> [Requirement]
Please repeat the listing word for word, from its first line through the line containing "pos(691,32)", both ends included. Leave the pictures out of your answer.

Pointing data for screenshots
-- BEGIN --

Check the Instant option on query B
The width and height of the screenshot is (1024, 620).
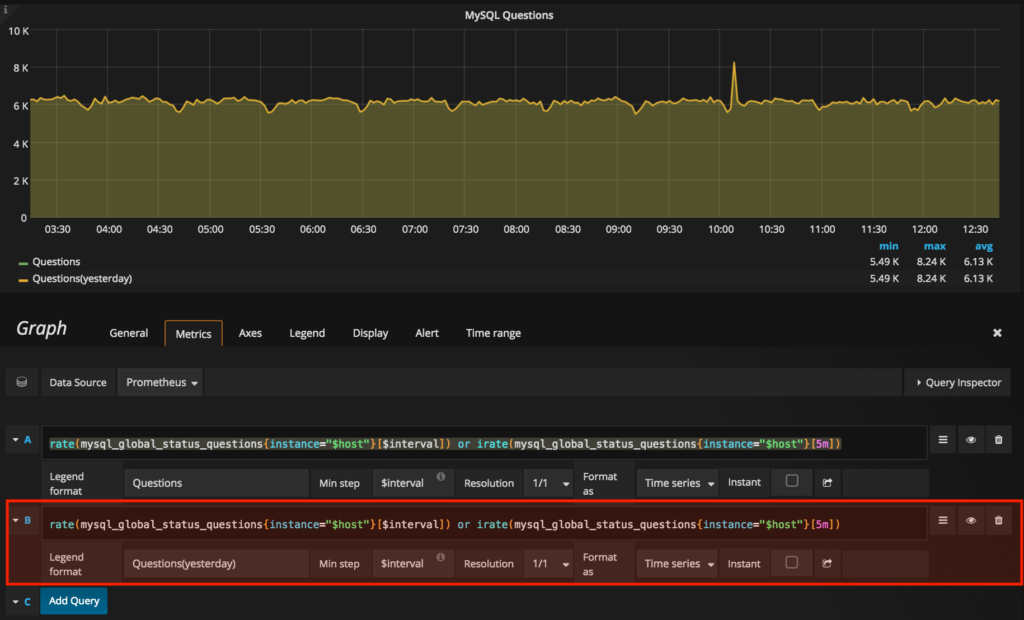tap(792, 563)
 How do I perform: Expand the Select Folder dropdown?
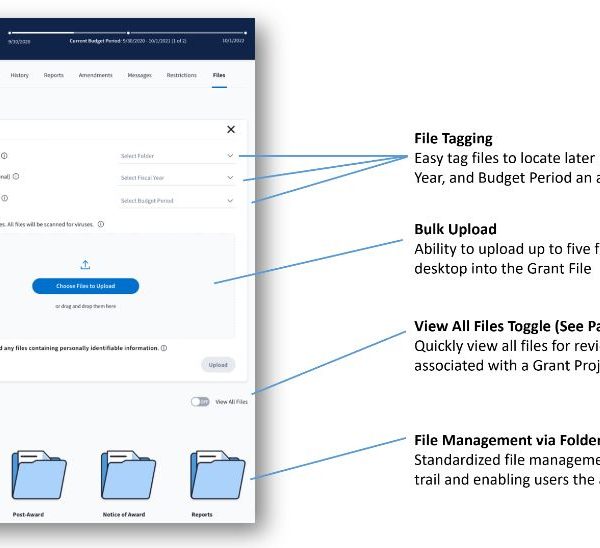click(176, 156)
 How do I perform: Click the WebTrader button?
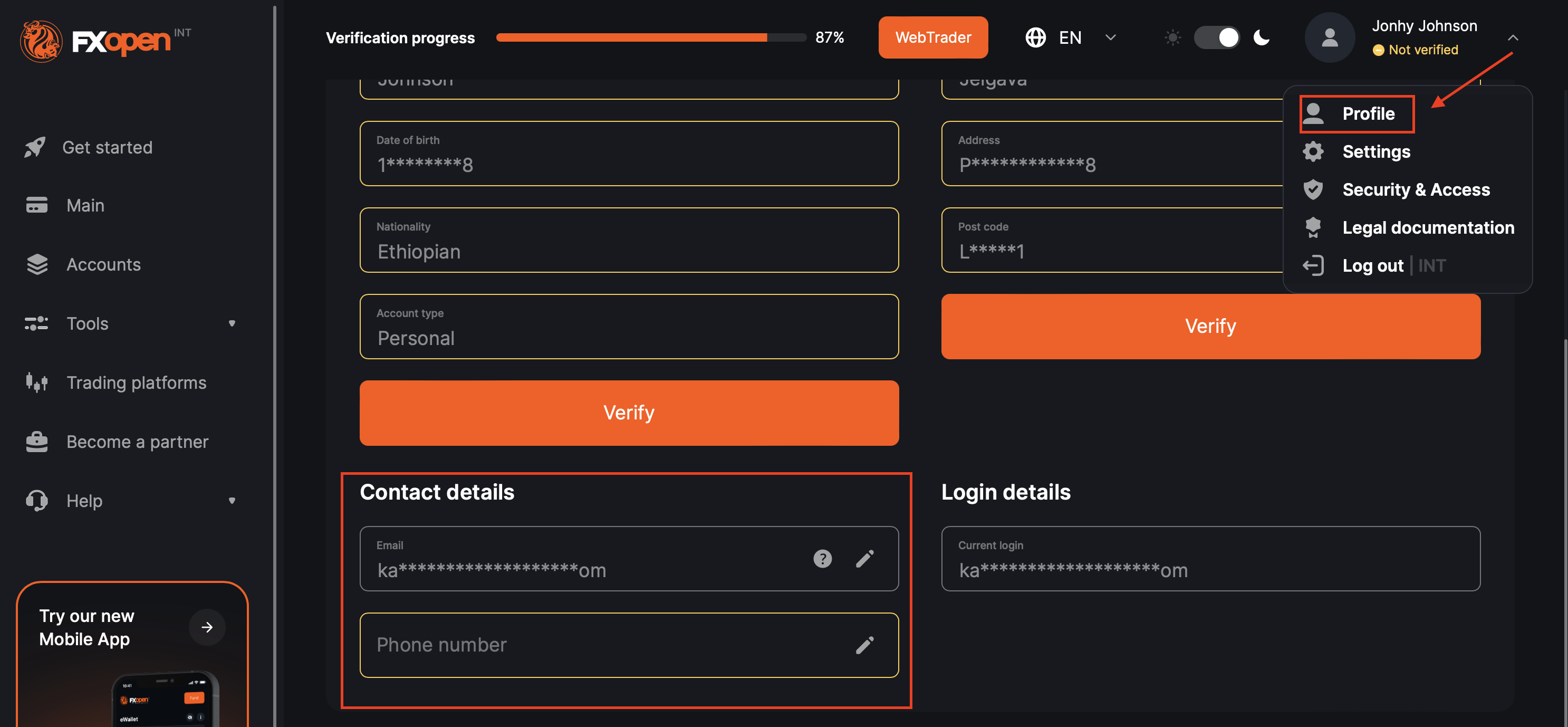click(x=932, y=38)
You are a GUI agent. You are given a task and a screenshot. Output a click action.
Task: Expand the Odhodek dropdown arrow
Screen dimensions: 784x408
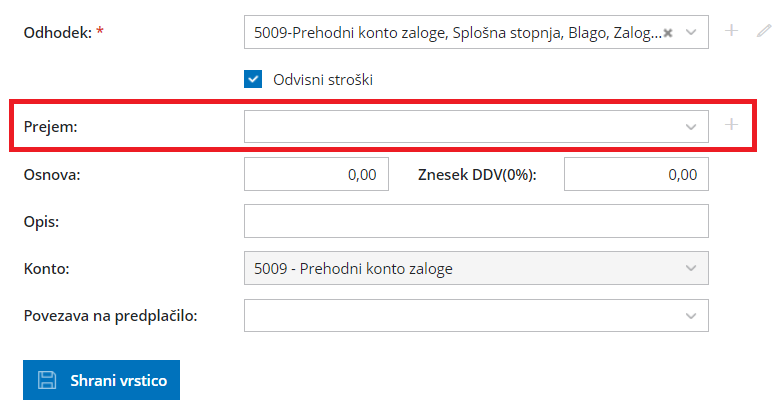pos(691,32)
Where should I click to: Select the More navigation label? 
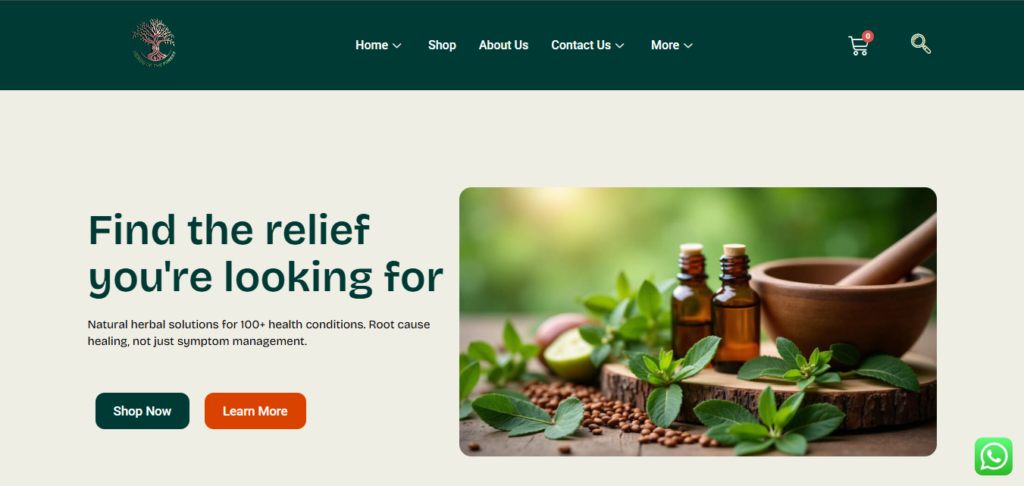665,45
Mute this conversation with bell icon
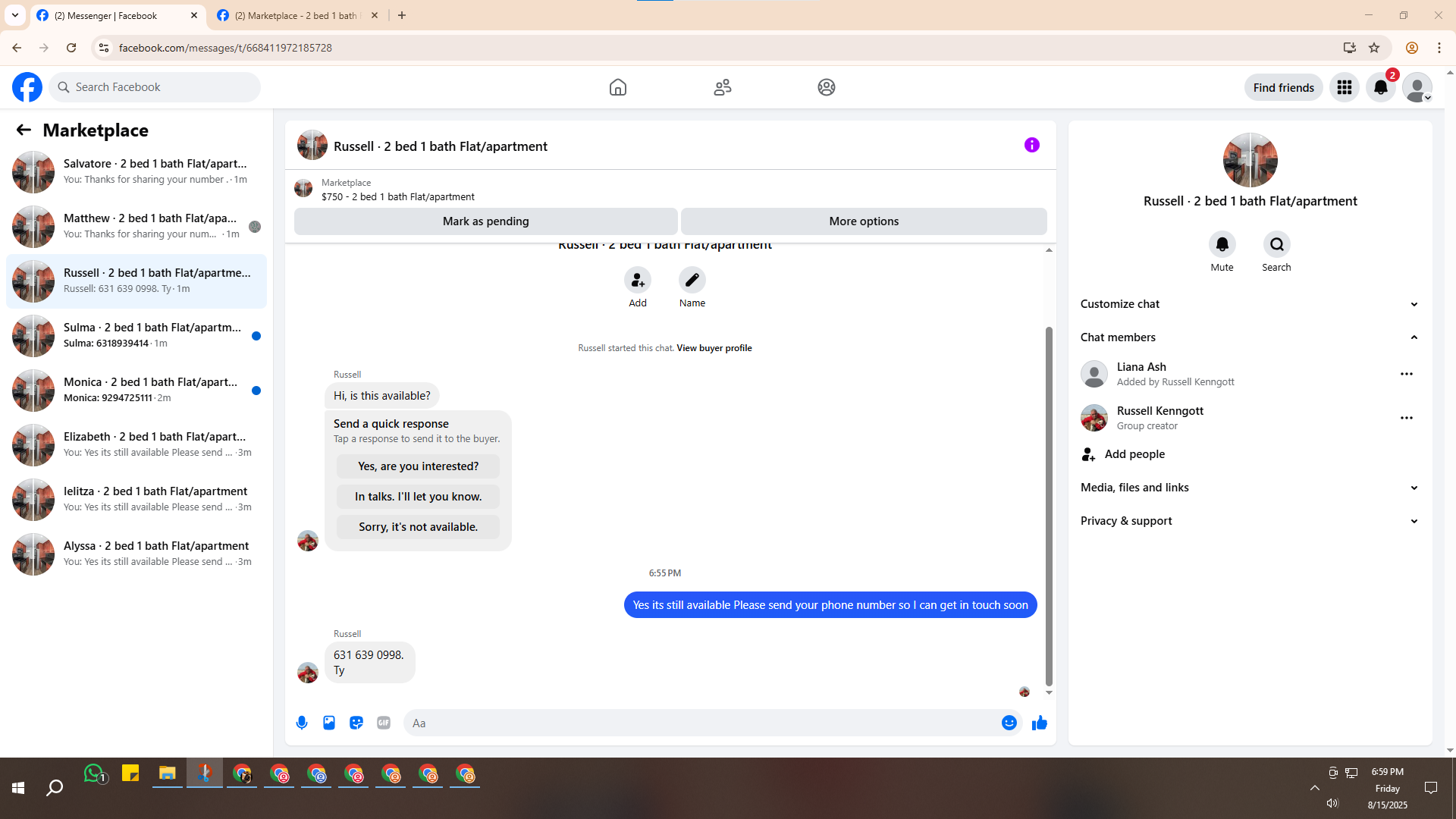The height and width of the screenshot is (819, 1456). pos(1222,244)
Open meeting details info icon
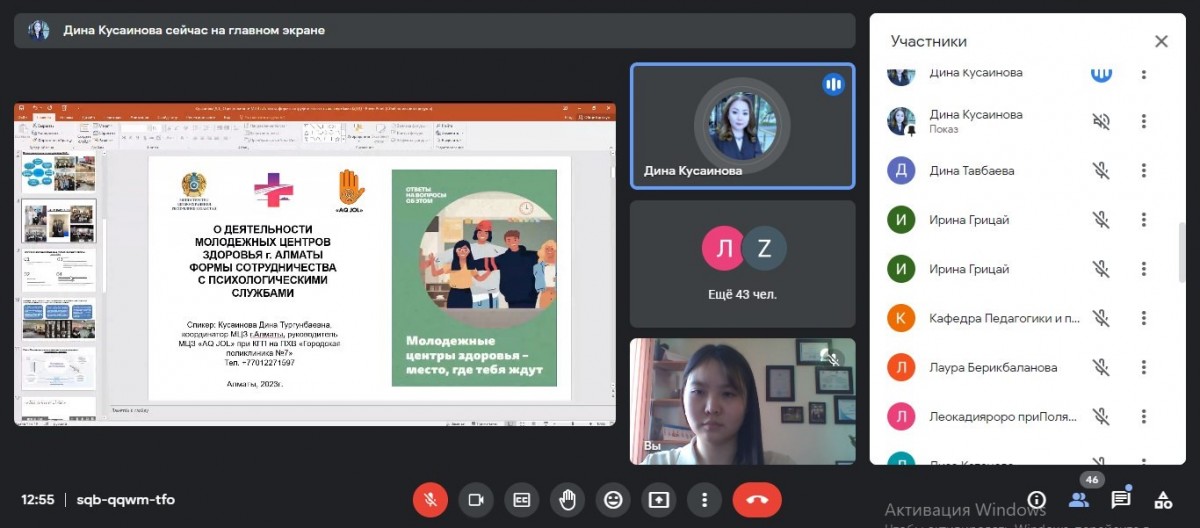This screenshot has width=1200, height=528. coord(1037,500)
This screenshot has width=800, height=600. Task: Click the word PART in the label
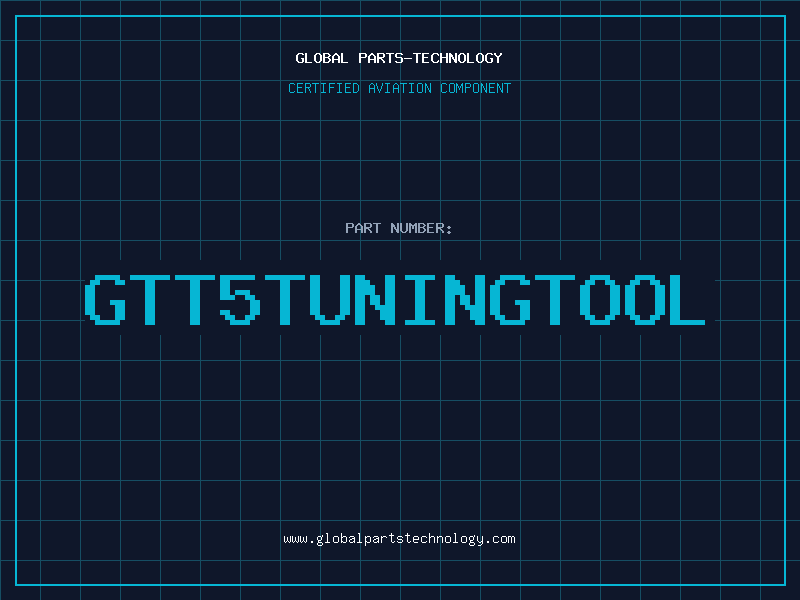point(363,229)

-- END --

> [Solution for this task]
Check the Instant option on query B
The width and height of the screenshot is (1024, 620).
tap(792, 563)
 How do I perform: Expand the Select Folder dropdown?
click(176, 156)
 How do I perform: Click the WebTrader button?
click(x=932, y=38)
You are a GUI agent. You are given a task and a screenshot. Output a click action.
Task: Expand the Odhodek dropdown arrow
Screen dimensions: 784x408
pos(691,32)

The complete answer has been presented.